Summary: Do you run Unix without disk quotas?

Elizabeth Zwicky zwicky at erg.sri.com
Tue Mar 12 10:31:08 AEST 1991


In article <1991Mar7.124230.6609 at csv.viccol.edu.au> timcc at csv.viccol.edu.au (Tim Cook) writes>>  3.	How much more time does the system administrator spend controlling
>> 	disk space usage, either with an alternative method of control, or
>> 	"by hand".

>For some, a very small amount of time.  For others a lot.  For all, it
>meant constant (at least daily) attention.

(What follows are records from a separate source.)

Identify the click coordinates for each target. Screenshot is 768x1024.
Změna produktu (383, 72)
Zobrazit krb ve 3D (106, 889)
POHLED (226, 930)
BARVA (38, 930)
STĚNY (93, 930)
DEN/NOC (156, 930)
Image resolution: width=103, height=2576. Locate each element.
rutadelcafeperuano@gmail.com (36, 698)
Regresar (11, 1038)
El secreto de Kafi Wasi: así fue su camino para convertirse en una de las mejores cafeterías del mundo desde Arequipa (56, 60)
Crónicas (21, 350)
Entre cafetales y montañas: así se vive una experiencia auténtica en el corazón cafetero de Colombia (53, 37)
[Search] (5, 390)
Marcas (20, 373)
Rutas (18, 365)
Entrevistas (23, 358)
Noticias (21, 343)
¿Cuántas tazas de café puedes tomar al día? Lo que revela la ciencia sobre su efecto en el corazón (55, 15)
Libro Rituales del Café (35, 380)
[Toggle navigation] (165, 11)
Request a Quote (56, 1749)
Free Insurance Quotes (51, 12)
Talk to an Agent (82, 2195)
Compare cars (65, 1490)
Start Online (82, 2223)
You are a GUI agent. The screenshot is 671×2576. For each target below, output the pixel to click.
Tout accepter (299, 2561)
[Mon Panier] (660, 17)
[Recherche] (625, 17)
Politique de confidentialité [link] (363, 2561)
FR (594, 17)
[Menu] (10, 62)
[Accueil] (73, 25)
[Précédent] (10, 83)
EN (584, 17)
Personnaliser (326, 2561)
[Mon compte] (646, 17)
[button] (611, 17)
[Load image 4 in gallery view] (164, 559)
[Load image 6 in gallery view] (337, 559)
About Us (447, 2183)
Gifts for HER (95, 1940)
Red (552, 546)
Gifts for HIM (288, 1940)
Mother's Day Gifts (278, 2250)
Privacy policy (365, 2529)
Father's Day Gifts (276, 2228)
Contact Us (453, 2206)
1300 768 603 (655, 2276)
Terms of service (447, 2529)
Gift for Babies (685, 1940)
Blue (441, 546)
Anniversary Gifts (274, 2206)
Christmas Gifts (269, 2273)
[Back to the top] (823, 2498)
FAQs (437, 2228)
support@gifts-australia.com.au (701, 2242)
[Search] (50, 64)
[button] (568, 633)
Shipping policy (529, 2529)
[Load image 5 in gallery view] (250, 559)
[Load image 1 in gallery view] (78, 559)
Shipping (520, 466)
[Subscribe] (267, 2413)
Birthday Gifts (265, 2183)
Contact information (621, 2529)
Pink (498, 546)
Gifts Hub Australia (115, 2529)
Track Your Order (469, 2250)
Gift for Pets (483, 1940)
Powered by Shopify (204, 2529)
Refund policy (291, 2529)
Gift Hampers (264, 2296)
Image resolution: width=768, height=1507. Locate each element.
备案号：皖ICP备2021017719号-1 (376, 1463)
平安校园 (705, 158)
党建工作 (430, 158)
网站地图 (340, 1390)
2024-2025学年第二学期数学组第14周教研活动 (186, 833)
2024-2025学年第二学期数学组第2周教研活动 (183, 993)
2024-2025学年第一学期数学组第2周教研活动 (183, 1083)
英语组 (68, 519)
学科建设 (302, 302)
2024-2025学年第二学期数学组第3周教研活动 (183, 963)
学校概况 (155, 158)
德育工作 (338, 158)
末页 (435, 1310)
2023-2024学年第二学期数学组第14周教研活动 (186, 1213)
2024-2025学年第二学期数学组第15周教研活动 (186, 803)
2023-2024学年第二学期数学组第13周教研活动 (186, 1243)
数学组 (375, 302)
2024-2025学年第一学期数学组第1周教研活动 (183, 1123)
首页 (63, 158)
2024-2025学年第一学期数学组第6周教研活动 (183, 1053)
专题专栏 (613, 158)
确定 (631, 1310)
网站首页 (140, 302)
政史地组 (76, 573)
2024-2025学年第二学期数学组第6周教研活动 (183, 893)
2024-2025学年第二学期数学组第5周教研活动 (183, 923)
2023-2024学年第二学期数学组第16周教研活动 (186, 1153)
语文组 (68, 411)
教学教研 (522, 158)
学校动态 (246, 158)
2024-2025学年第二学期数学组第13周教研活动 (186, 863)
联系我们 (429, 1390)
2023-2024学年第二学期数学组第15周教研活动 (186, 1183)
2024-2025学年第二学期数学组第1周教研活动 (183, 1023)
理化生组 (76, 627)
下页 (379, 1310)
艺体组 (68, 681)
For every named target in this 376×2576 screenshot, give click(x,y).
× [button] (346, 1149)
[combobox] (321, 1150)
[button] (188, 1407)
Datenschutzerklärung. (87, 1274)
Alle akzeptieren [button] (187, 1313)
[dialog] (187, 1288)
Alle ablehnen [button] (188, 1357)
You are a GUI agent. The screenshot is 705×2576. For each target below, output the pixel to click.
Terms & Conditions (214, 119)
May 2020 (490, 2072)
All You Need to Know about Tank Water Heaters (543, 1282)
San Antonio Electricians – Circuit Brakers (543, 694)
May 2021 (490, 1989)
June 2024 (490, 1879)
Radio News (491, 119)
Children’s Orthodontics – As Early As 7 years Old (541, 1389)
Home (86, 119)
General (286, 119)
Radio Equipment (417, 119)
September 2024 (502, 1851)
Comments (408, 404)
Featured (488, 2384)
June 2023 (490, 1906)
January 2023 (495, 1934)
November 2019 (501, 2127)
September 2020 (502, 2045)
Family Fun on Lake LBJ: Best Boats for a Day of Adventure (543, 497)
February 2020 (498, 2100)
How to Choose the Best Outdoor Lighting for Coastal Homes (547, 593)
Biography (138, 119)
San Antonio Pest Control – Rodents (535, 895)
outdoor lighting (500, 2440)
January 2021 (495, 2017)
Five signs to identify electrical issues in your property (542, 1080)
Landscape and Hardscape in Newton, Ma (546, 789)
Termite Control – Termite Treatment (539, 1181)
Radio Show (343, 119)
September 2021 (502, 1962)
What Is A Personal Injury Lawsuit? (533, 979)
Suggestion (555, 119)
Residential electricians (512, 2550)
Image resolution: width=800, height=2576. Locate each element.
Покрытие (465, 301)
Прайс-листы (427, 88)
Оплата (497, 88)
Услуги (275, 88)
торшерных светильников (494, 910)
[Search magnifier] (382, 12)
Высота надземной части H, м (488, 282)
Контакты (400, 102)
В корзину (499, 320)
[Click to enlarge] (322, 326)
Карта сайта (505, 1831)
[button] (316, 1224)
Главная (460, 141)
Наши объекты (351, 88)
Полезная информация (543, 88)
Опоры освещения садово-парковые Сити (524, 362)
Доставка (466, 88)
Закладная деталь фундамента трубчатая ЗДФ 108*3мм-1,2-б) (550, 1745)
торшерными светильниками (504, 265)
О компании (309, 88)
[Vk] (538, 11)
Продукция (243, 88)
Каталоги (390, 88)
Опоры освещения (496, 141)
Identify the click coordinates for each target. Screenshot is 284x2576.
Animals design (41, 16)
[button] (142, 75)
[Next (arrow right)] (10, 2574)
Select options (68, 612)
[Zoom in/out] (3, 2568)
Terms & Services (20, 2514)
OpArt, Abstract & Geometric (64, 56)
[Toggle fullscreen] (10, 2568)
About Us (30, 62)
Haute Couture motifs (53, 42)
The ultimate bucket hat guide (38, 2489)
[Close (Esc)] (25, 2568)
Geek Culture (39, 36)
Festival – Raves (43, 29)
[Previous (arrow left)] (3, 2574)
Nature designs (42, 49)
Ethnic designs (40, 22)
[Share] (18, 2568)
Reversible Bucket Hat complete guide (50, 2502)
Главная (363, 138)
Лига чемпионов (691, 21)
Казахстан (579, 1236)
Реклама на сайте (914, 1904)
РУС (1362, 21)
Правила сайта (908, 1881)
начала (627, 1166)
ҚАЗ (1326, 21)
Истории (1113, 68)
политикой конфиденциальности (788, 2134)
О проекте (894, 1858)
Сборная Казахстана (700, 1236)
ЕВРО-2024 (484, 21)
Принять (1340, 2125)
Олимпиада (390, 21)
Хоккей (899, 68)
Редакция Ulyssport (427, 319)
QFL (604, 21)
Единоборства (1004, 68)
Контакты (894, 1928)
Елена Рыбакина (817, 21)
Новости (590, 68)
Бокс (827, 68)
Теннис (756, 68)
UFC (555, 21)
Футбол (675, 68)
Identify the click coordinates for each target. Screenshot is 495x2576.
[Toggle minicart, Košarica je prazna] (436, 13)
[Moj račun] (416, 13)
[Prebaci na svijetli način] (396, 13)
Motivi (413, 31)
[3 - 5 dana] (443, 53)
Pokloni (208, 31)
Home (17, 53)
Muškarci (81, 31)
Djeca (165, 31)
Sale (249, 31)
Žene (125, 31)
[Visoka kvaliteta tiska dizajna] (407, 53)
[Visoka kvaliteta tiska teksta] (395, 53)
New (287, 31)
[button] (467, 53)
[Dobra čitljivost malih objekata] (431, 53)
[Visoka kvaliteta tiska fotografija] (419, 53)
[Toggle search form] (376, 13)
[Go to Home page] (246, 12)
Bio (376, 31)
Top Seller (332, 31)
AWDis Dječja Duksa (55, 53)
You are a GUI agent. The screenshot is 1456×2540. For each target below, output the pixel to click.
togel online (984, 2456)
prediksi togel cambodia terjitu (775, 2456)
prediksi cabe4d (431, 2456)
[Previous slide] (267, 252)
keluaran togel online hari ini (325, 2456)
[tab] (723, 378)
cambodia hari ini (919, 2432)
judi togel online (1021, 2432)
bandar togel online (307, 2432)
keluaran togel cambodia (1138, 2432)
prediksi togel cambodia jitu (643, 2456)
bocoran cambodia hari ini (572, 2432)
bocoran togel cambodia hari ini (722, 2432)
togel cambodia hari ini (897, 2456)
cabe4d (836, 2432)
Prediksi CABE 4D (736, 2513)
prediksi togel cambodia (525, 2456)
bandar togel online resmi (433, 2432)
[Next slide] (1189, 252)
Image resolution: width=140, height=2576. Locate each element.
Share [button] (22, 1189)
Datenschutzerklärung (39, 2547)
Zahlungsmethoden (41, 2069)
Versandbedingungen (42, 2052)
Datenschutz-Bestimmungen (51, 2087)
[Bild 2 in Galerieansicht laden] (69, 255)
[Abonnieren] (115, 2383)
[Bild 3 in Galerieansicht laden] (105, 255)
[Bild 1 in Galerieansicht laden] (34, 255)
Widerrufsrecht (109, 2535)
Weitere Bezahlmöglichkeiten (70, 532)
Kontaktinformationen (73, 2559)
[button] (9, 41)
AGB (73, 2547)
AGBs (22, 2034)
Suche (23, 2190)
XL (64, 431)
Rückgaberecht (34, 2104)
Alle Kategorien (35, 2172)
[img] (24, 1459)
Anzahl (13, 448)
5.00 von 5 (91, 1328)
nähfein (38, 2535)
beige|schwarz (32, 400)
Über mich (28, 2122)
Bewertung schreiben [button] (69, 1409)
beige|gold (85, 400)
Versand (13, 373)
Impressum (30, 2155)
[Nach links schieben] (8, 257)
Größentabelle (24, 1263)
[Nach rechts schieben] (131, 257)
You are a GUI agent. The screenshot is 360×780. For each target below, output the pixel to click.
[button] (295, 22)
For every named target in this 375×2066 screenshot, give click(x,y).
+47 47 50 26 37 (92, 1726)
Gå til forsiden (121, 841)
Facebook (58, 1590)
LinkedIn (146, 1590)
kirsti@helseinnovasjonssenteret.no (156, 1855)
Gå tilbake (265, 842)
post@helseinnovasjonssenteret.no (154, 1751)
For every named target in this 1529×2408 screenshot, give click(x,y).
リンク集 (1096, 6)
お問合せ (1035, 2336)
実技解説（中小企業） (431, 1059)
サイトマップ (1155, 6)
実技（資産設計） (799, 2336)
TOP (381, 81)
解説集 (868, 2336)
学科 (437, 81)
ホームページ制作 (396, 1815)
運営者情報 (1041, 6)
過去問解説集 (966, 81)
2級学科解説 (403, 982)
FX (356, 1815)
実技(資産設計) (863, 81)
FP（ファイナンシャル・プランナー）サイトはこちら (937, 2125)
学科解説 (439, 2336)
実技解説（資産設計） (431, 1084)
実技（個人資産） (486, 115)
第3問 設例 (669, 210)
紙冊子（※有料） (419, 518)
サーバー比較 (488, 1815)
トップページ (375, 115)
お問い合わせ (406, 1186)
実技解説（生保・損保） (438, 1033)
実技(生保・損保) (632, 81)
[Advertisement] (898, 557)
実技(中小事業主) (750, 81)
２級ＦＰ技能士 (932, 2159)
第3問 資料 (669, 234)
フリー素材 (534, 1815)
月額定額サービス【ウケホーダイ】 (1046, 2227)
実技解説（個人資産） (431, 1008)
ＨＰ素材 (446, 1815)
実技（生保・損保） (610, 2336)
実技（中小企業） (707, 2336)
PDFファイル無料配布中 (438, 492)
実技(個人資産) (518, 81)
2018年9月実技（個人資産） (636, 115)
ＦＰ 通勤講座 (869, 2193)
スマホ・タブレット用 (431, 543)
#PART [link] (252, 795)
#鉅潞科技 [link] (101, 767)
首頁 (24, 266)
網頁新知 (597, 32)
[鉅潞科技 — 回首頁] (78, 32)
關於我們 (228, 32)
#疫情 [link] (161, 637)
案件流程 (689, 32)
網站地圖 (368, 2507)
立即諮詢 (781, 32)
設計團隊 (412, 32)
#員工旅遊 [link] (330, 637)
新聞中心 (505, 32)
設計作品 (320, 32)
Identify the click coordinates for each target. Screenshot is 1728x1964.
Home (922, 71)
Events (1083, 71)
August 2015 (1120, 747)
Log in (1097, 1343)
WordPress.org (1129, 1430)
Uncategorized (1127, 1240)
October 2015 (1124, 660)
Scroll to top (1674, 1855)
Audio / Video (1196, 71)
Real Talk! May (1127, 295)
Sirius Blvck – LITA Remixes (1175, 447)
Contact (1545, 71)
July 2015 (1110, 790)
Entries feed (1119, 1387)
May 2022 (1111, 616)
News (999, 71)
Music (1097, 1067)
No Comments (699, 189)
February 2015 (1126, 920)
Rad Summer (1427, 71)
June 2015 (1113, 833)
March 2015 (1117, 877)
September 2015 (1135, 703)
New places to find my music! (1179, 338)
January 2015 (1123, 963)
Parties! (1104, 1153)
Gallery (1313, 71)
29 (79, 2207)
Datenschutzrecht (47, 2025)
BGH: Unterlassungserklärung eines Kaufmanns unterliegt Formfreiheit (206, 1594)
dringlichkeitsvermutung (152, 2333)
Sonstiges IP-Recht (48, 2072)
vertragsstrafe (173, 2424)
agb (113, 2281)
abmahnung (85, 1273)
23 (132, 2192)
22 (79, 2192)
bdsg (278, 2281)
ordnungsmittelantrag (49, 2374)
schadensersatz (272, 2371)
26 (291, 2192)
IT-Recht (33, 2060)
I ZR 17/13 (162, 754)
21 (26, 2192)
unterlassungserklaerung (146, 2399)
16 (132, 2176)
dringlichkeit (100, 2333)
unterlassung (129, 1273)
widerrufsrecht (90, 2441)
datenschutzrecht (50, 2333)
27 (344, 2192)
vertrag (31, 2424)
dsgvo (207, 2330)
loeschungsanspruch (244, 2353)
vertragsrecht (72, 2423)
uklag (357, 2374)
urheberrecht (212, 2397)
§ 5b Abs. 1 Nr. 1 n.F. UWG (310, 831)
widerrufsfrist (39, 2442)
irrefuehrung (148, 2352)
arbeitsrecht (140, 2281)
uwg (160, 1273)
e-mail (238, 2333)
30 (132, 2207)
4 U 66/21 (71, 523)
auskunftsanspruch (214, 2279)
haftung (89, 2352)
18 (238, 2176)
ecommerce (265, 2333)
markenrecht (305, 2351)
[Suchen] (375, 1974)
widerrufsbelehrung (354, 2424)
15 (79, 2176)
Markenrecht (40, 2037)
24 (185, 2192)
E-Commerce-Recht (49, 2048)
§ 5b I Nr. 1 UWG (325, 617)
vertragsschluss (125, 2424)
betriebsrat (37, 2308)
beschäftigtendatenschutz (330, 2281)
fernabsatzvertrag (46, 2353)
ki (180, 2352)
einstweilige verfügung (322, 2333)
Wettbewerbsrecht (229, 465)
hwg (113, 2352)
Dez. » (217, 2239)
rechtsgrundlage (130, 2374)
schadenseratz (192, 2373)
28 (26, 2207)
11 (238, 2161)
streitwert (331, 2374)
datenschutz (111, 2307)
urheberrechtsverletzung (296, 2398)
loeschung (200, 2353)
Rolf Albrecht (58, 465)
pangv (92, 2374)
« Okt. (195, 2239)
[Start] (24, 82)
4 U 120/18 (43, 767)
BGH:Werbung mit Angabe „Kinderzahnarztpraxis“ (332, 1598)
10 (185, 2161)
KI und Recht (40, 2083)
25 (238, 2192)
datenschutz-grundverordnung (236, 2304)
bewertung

I find this extremely startling. It certainly isn't true here, not if
you mean from humans anyway. I do run cleanup out of cron every night,
but the only actual attention I pay to the matter is removing the
e-mail it sends me. 

>In summary, I am convinced that a hard quota system would be the most
>desired ``option'' on a Unix system used by a large number of users.  Some
>mentioned that a hard quota system would not allow a user access to a large
>chunk of disk on a ``temporary'' basis, such as would be needed to compile
>a large system, or perhaps for manipulating a large dataset.  I would
>answer this by saying ``They can ring up and ask'', or ``What about /tmp or
>/usr/tmp?''.

As someone else has pointed out, there are those of us with large
numbers of users (from nearly 200 to nearly 2,000 in my case) who find
a hard quota system literally worse than useless. In particular, users
here have a tendency to work on projects that have deadlines of the
"Finish by this time or we don't pay you" sort, and they tend to work
until those deadlines. Nobody is going to be amused if they hit a
quota at 4am with free disk space and an 8am deadline. They're going
to begrudge the lost time while they call me, and I'm going to
begrudge the lost sleep. /tmp and /usr/tmp aren't large enough, don't
persist through reboots, and aren't exported from machine to machine. 

You may be convinced that a hard quota system is the option you desire
most; but it would be hard to argue that it's intrinsically desirable,
unless you mean by "hard quota system" something rather different from
the traditional Berkeley quota system.

>The one thing I have learnt from being a Systems Administrator is
>``automate or delegate''.  All of the alternative systems were not and
>could not be fully automated.

"Were not" I'll take your word for. But "could not be" is just silly.
I can think of two ways to automate Ohio State's system off the top of
my head - put in a daemon that watches free disk space and runs the
user-warning program when it gets below a certain point, or simply
run the user-warning program from cron. Either way you'd want to add
some teeth to the user-warning program, maybe making log number of
warnings to a user and automatically initiate compression or switch
logins to a restricted shell when users racked up too many warnings.
The possibilities abound.

In any case, one should always automate dealings with programs, but
dealings with users are not always wisely automated. Controlling disk
space is a matter of managing people, and is a reasonable place to
invest some human time and judgement. A machine has trouble telling
the difference between the student with the fondness for GIFs and the
student who's doing cutting edge graphics research. This (and the
availability of cheap student labour) are why Ohio State didn't
automate in the first place. I don't have cheap student labour at SRI,
but then again I have more disk and no undergraduates. It still works
out in favour of managing disk space through semi-automated methods.